# Material shown
== Segment start ==
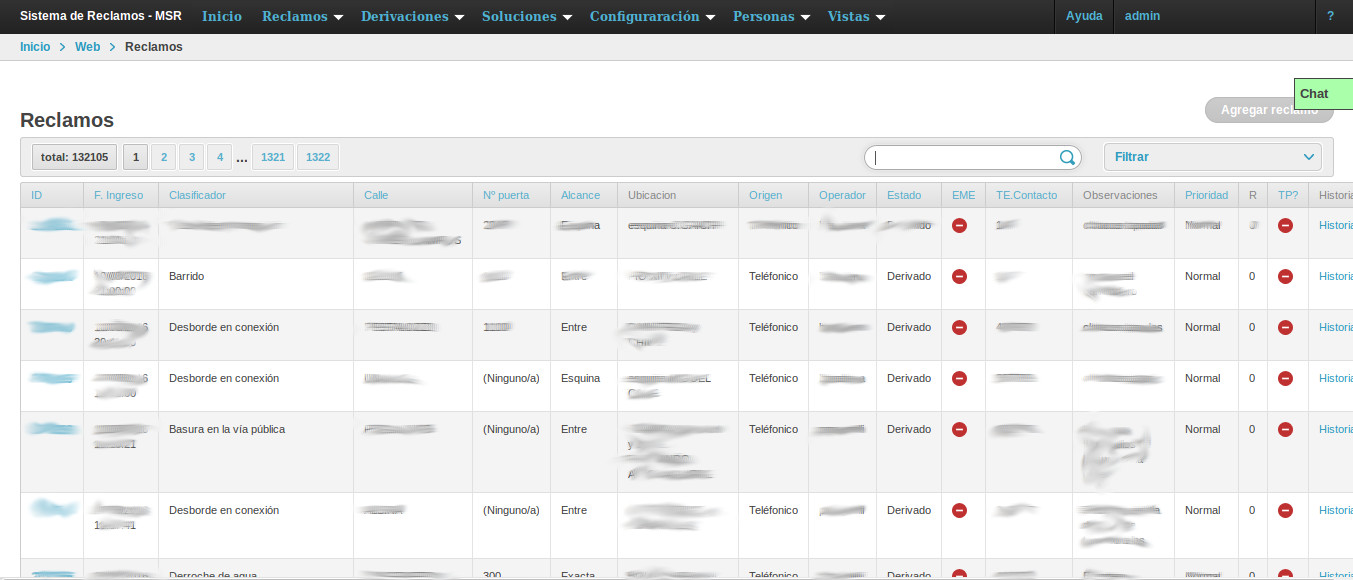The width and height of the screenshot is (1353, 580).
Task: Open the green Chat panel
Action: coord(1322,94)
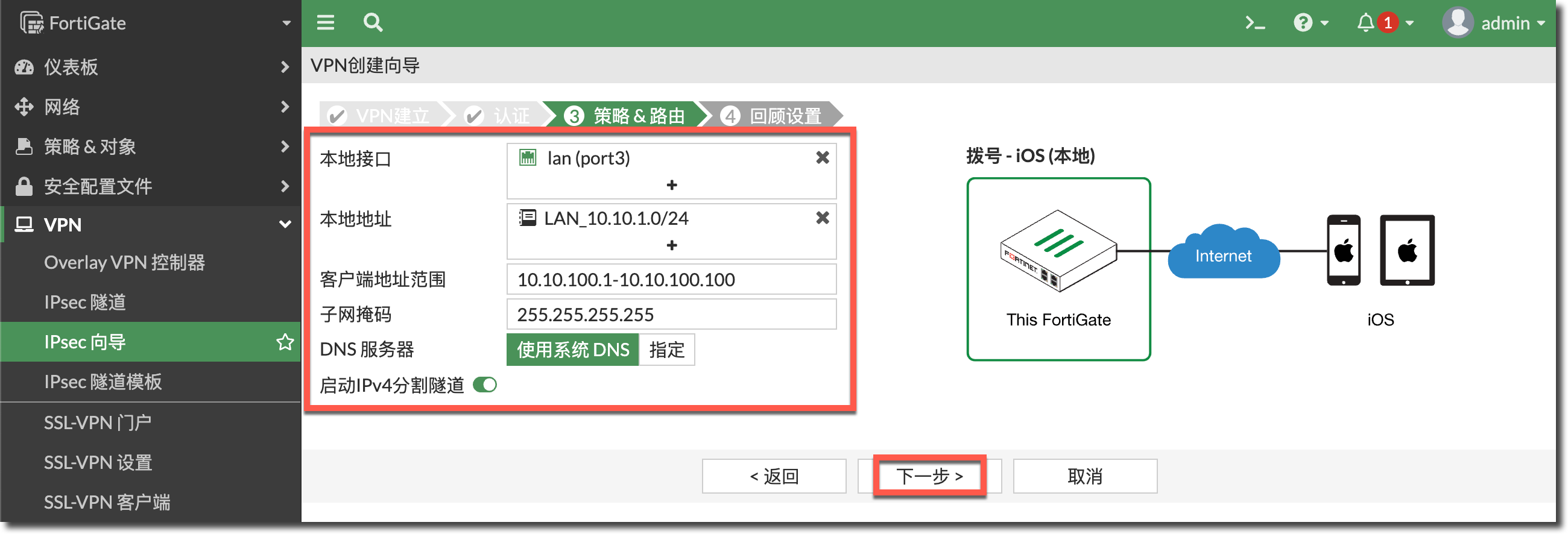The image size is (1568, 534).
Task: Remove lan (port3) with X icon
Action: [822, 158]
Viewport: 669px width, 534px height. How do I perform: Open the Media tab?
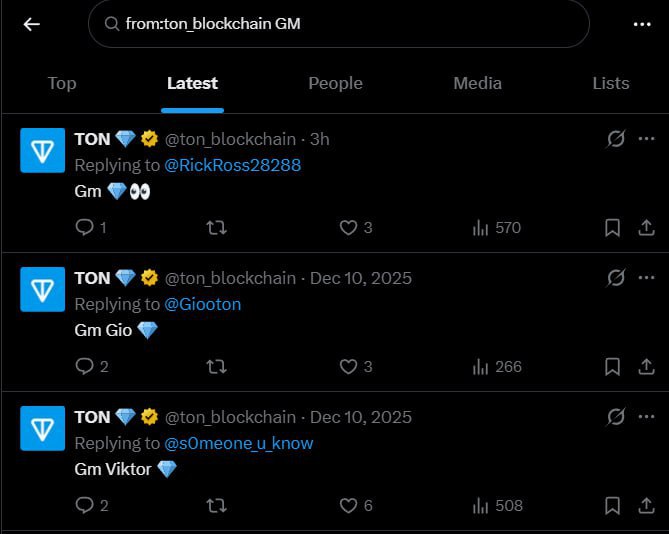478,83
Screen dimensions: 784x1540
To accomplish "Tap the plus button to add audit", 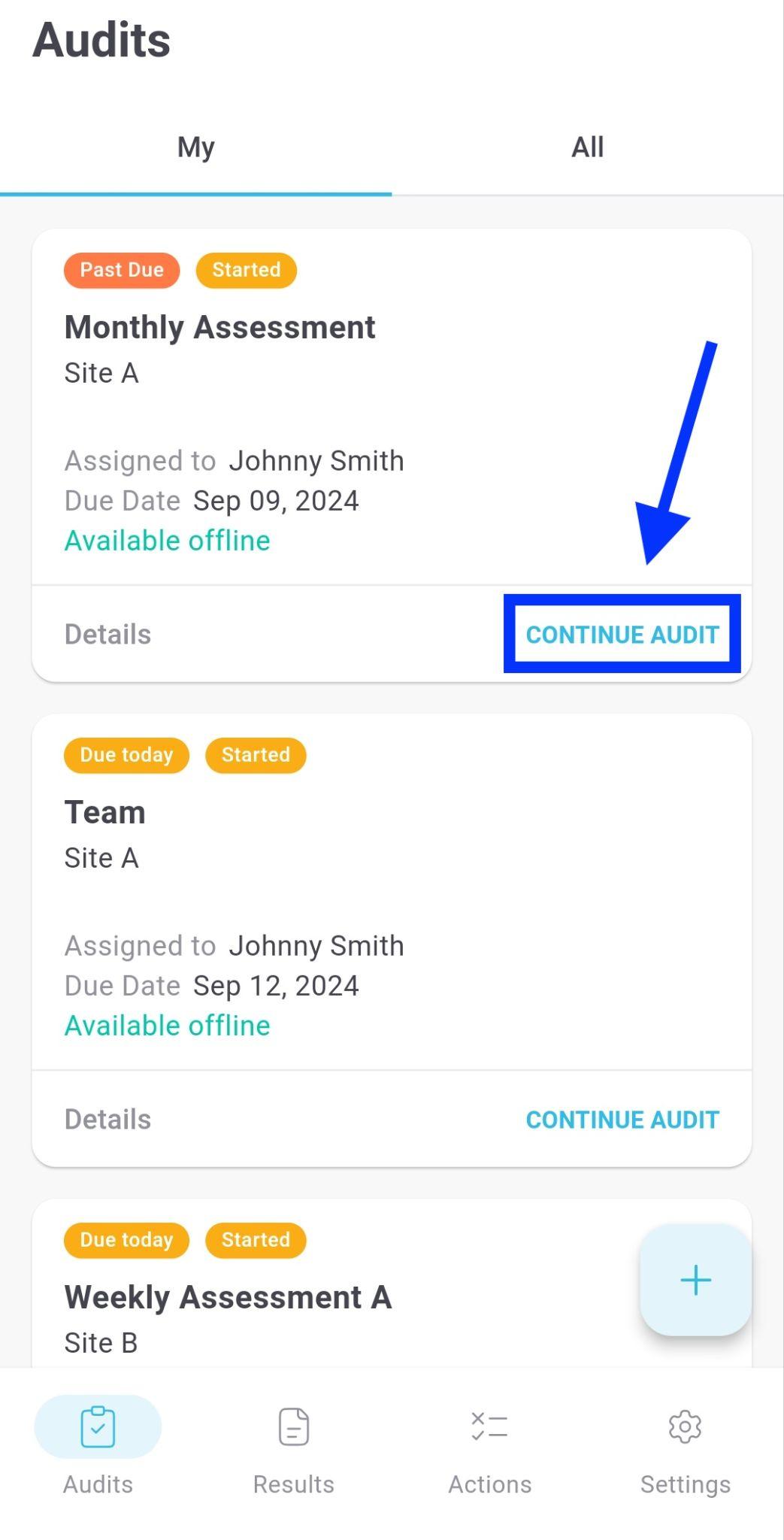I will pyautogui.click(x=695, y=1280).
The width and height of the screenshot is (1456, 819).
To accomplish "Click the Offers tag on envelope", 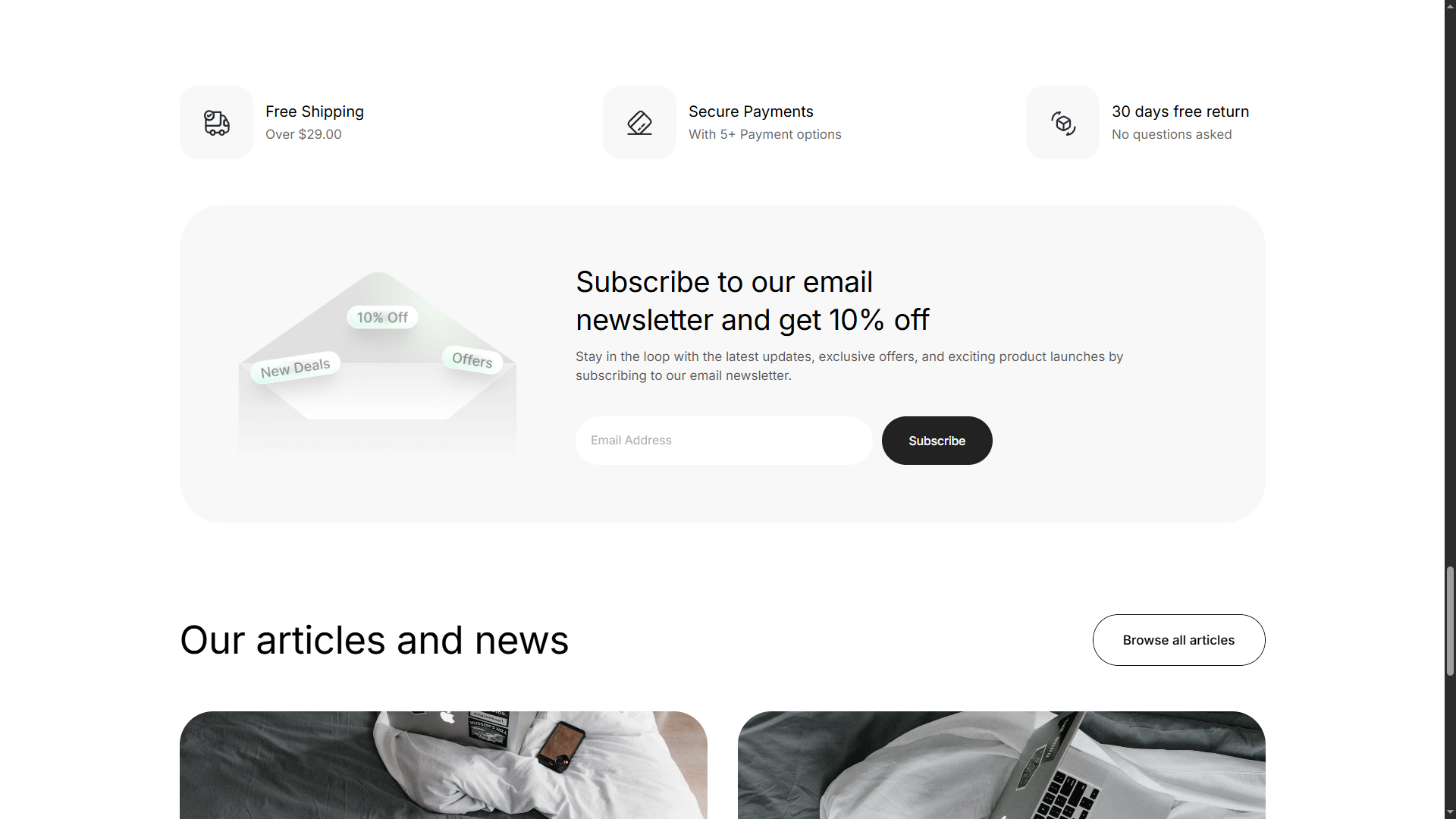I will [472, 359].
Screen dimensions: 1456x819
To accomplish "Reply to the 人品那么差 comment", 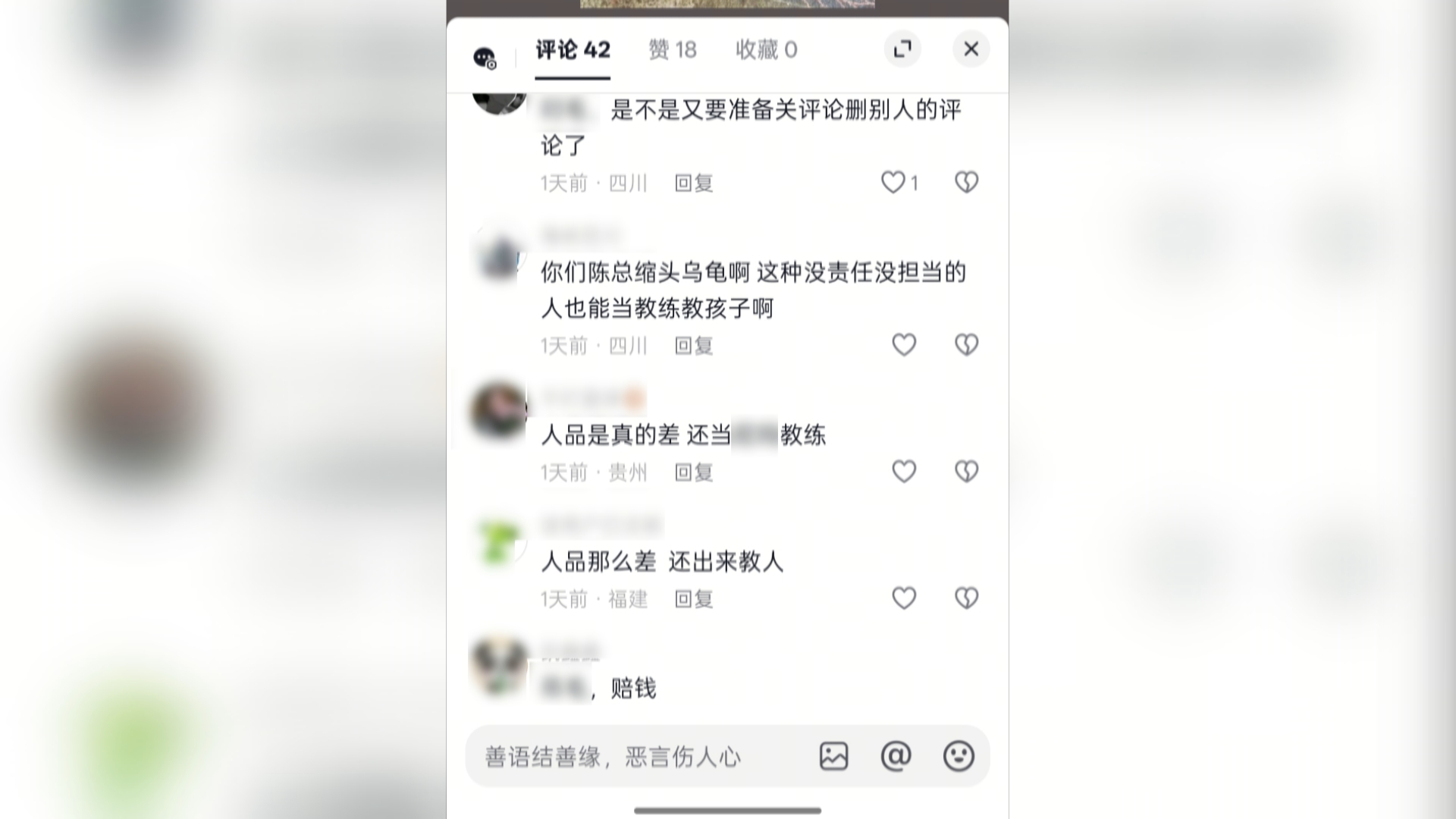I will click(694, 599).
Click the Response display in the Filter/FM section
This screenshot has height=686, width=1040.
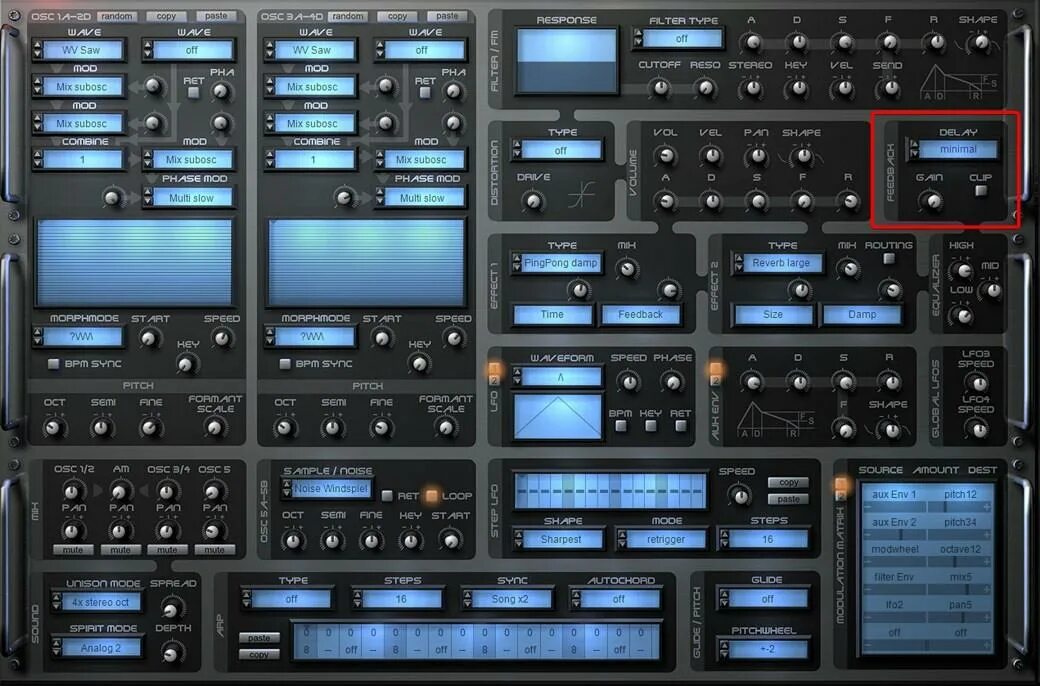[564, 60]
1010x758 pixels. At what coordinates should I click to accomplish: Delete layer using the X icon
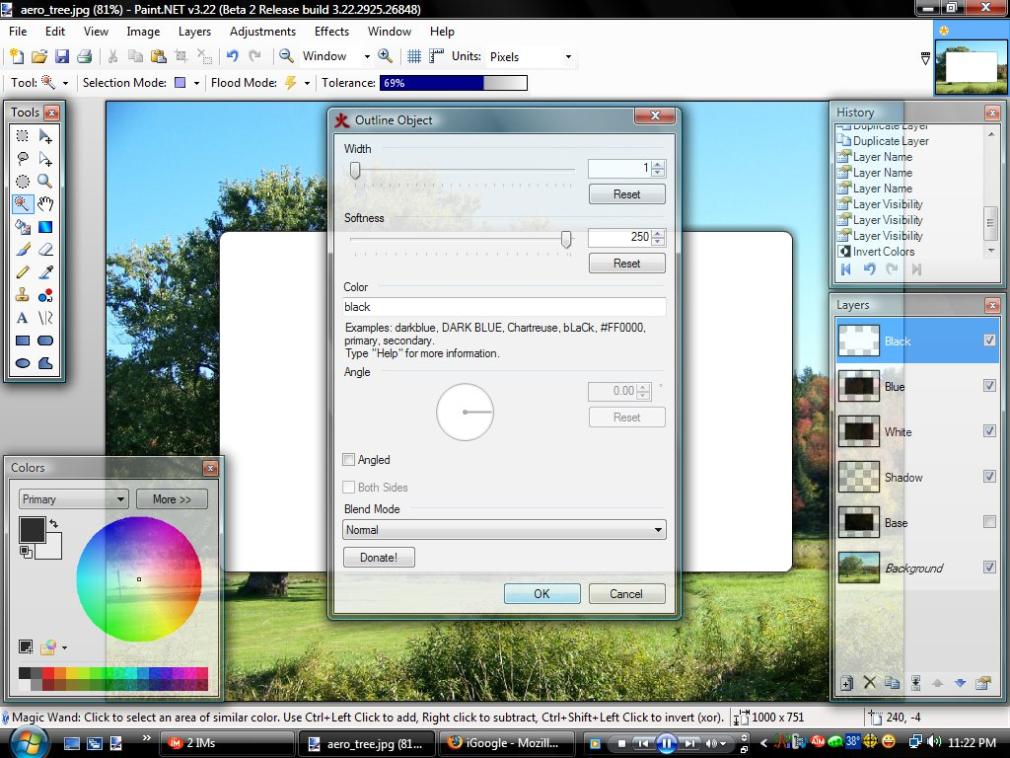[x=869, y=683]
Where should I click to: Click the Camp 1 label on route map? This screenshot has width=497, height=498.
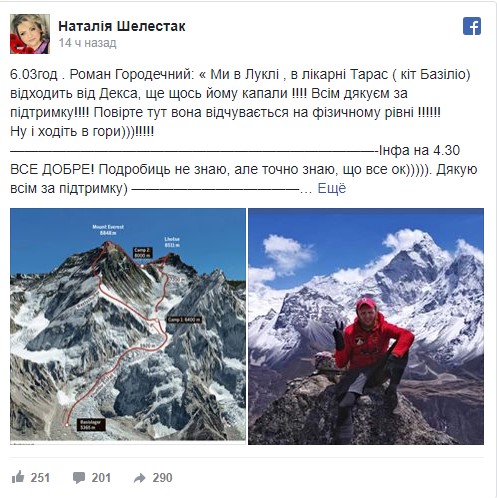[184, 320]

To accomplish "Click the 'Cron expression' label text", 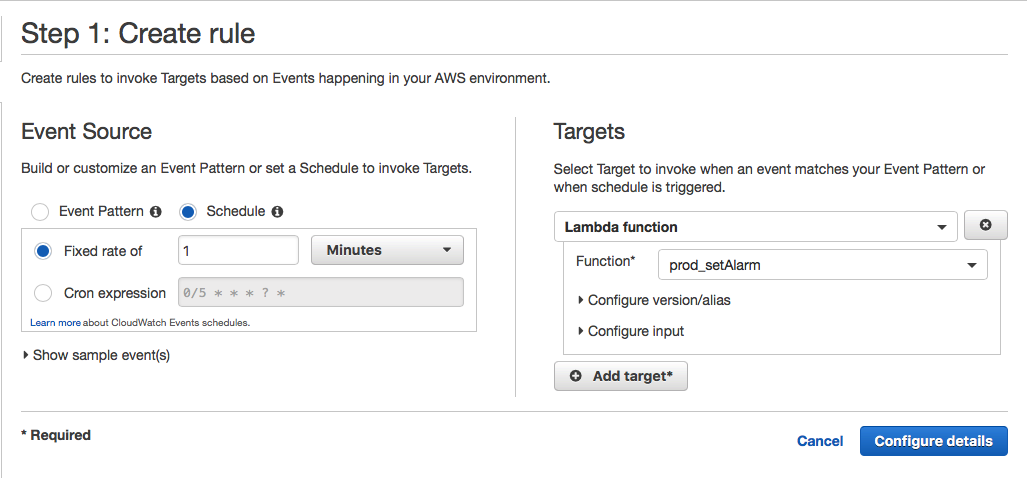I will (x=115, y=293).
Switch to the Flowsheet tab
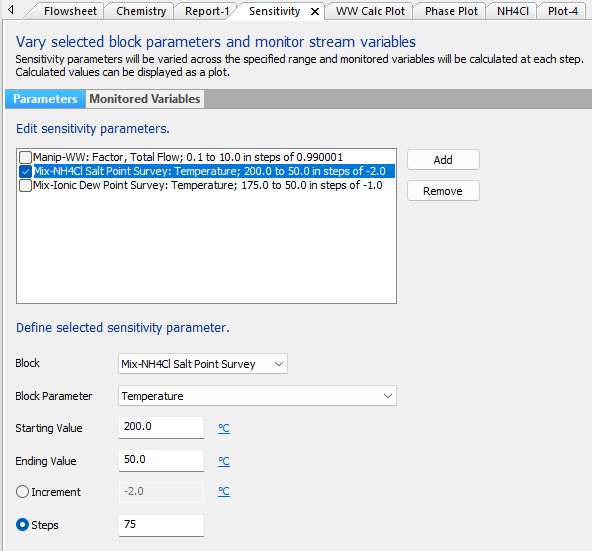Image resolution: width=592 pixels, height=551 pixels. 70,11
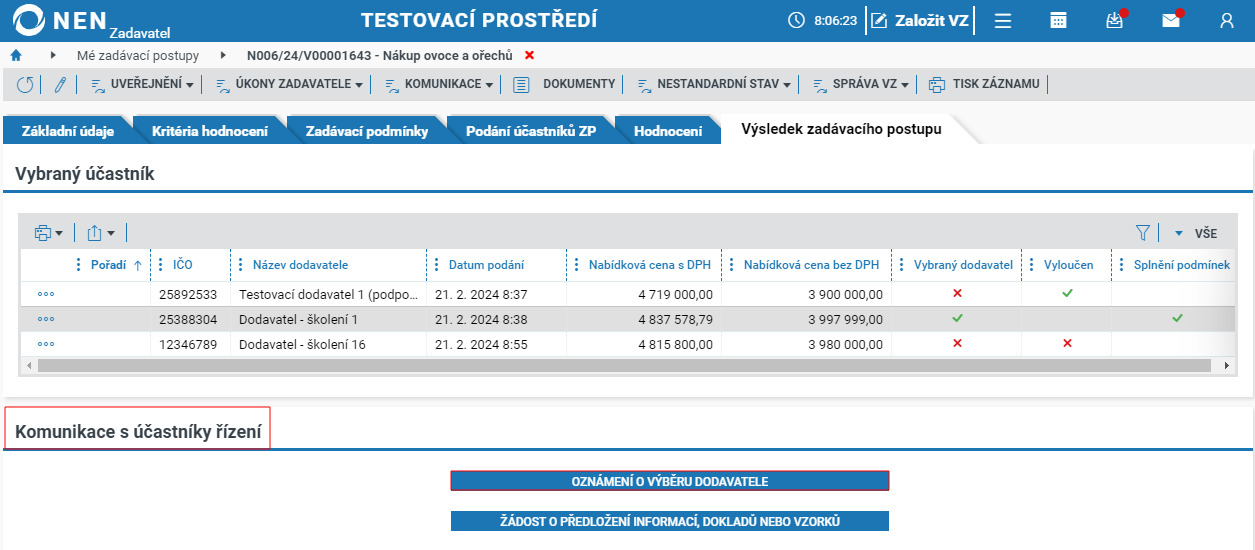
== Segment end ==
# Task
Take every line from the data that includes the word "dimensions".

# Written answer
Screen dimensions: 784x1540
Screen dimensions: 1456x819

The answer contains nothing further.